Rows showing where targets appear:
"""
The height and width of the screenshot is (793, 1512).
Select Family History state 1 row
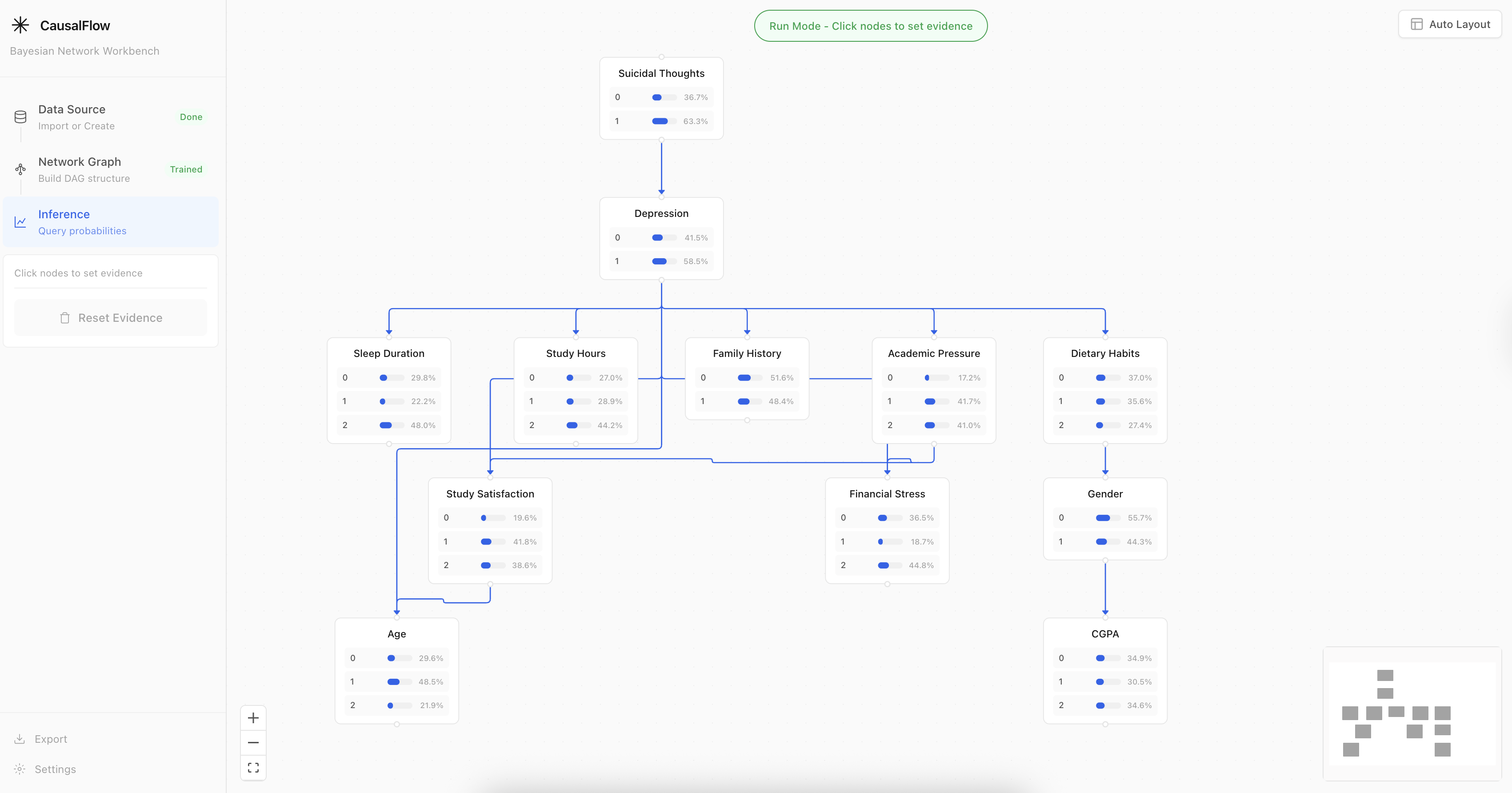(x=747, y=401)
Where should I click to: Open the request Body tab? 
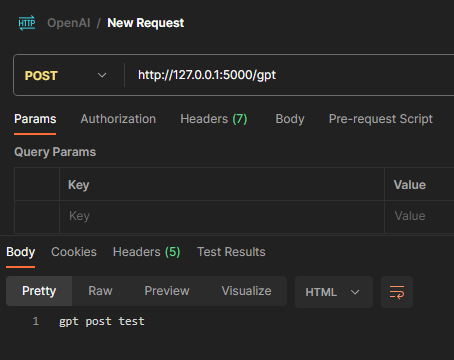click(x=290, y=119)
"""
## WHAT TO PRODUCE
Please copy every line of the records above word for word, leaving the pictures out of your answer.

## EXERCISE OUTPUT
The height and width of the screenshot is (793, 1512).
Select Family History state 1 row
(x=747, y=401)
Where should I click to: Open the request Body tab? 
click(x=290, y=119)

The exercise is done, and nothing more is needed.